March 23, 2004


...Try reconciling this 2002 story with ANY version of the "Richard Clarke's Al Qaeda plan was no good/Clarke didn't have a plan/Clarke was out of the loop" back-biting going on this week.

Everyone seems to agree Clarke first presented his plan in January, 2001, but it was rejected as the "takes too long" Clinton plan. But he's also apparently the author of the plan (really the same plan it seems, contrary to the linked story) that was sitting on Rice's desk on Sept. 11, which she said after the attacks would have gone to Bush for approval, oh, some day real soon.

UPDATE: Marshall has more about this um, kinda major contradiction. The questions that need to be asked are this: what specifically changed between the January 2001 plan, generally conceded to be authored by Clarke, and the September plan, authored by the "NSC terrorism" people (at least nominally still headed by Clarke, and probably still actively led by him, Condi's claims notwithstanding)? Because the administration has long conceded they just took that September plan "off the shelf" and executed it, as far as Bin Laden and Afghanistan were concerned. So... what got added to this plan, which turned by default into the war plan, that Clarke's not responsible for? And if it wasn't Clarke, who added it?

Or, to put it in starker terms, Clarke's big military component in his January, 2001 plan was "arm the northern alliance;" an idea in a plan Bush now says he rejected because it wouldn't pay off quickly enough. He then did nothing for nine months while his staff allegedly made a better plan, which he didn't see before Sept. 12, when it was too late to save American lives. This better plan then became the Afghan war plan. Its big military component is, of course, "arm the northern alliance."

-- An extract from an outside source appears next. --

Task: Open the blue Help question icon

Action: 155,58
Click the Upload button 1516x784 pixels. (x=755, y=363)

Unless Bush et al can point at one specific thing that they did that Clarke didn't recommend in January or otherwise come up with himself, the only conclusion you can draw is that the "September plan" was just Clarke's "January plan," maybe with a newer cover. That means Clarke (not Rumsfeld, or Hadley, or Bolton) was the principal architect of the highly successful early U.S. response to 9/11... and the Bush people are only responsible for all the stuff that came after Kabul and Kandahar fell. And so now, because he doesn't support their Iraq policy, they're crucifying him. (CLARIFICATION: I'm not saying that's what's happening; I'm saying that's the logical upshot if the "January plan" and "September plan" prove to be essentially one and the same.)

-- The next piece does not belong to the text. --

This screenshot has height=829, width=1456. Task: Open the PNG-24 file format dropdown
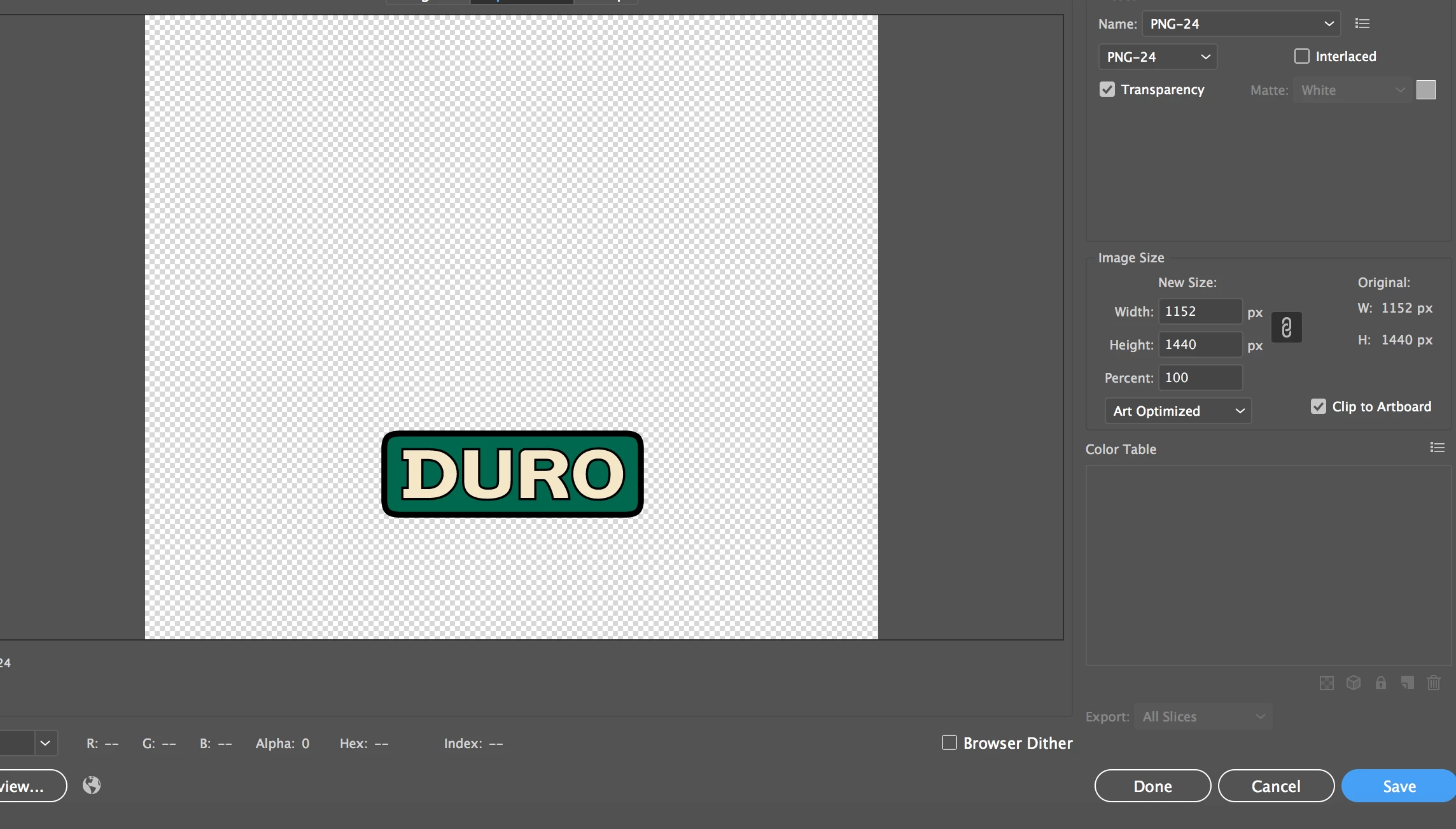(x=1158, y=57)
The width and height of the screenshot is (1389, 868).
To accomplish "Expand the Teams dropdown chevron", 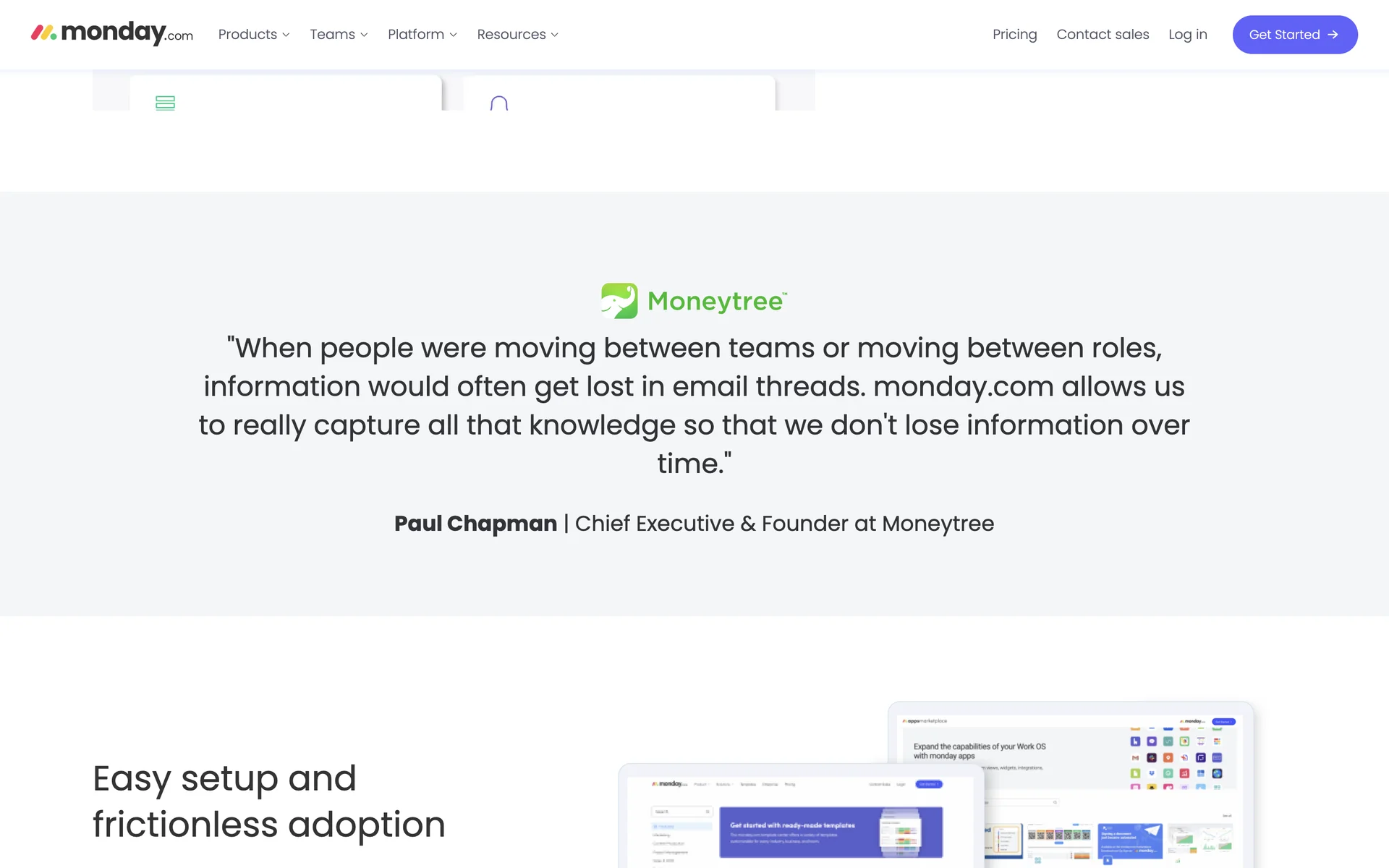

SECOND UPDATE: Kevin Drum muddies the waters even further, quoting Clarke saying in 2002 the January "plan" wasn't significantly different from a previous Clinton plan.

Posted by BruceR at 11:43 AM


Mil-blogger Phil Carter comes out and says it. The Iraq war was wrong, and the White House decision structure under Bush is hopelessly politicized, endangering Americans.

Carter is one of those middle-of-the-road reluctant doves like Drum and Marshall, so the conclusion itself isn't that much of a surprise. It's that as a reservist military officer he feels comfortable, in the wake of the Clarke allegations, in saying it so bluntly.